I gave them twenty minutes. The first five minutes I was panicking because when you are an alien, no matter how legally you're in the country, you really don't want to do anything that can get you questioned by the police. The last fifteen minutes I was just annoyed that they hadn't shown up yet.

Then I left. (The station manager had made it clear to me that I wasn't actually under any obligation to stay.)

But I had just lost enough time in waiting and riding on the subway that there was no chance of doing anything but grabbing a quick lunch and then heading over to the library.

Anyway, UPS handles all our library holds, so hopefully they will be able to pick up my package too when they come here in the afternoon.
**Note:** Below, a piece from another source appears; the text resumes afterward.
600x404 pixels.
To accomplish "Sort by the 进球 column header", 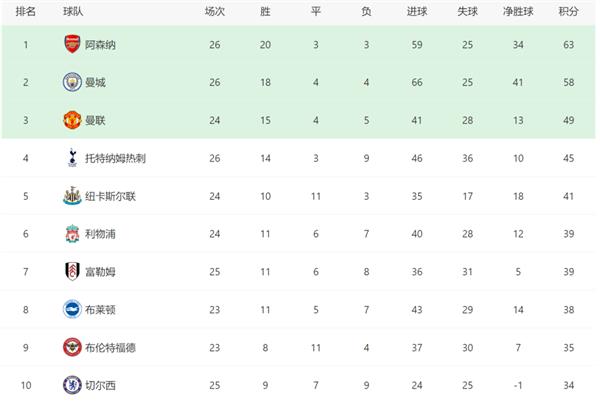I will [x=417, y=11].
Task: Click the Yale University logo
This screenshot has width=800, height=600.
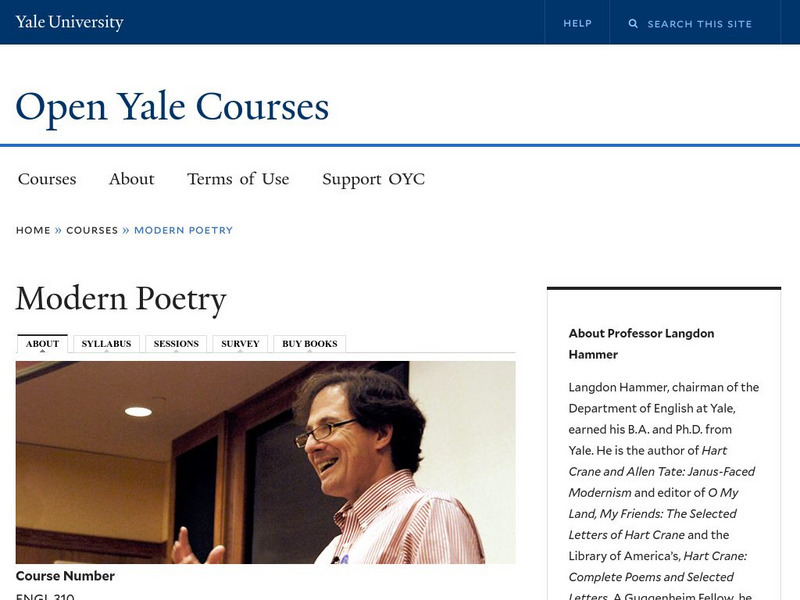Action: coord(70,22)
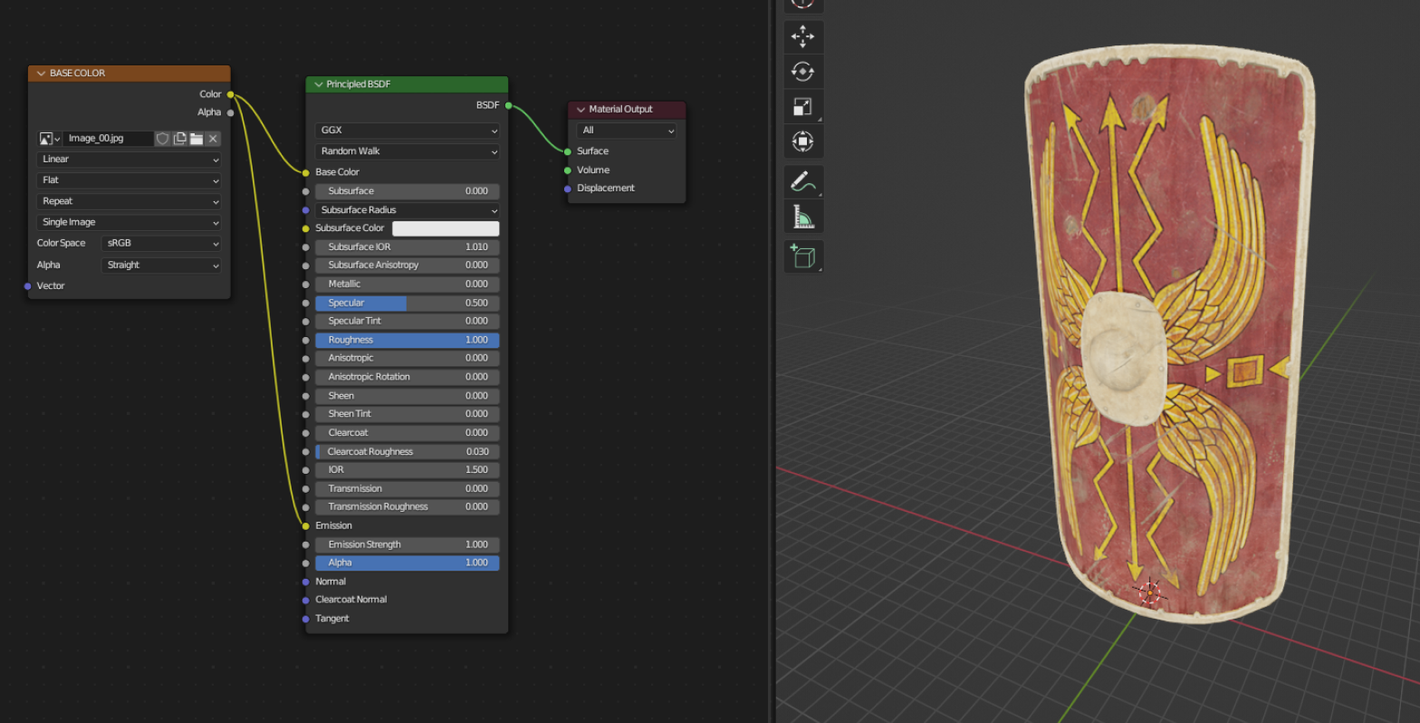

Otherwise I don't know what I'll do -- I keep losing days of writing time to running pointless errands and the fact that it's just too hot in my living room to put three words together.
owlectomy: A squashed panda sewing a squashed panda (Default)
So, Bloomberg has proposed a ban on high-calorie sodas over 16 oz. at restaurants, movie theaters, and street carts.

I'm really a bit amazed at how people will go along with increased regulation as long as they can rationalize that the thing they're regulating is bad and the people who do it are bad people. (And I've seen a LOT of discussion online about how this is a good thing because people are too stupid to make decisions for themselves and OBESITY EPIDEMIC OH NOES.)

I'm generally the farthest thing from a libertarian in terms of what I think of government regulation (and I think it would be great if we could end corn subsidies and I acknowledge that Coca-Cola and Pepsico are, as corporate entities, Not Good People) but I just don't think that a soda is in the same class of things as asbestos toothpaste and heroin cough syrup.

I acknowledge, too, that it's not a great choice if I'm underslept or migrainey and get a breakfast Coke for the caffeine-and-sugar rush. (I am so not a coffee person. Tea, yes, but tea made with hot water from the water cooler is not optimal tea.) But I think generally we should err on the side of letting people make their own bad choices.

And everything I've read has done nothing but convince me that this isn't really about concern for other people's health, but about being judgmental about other people's choices.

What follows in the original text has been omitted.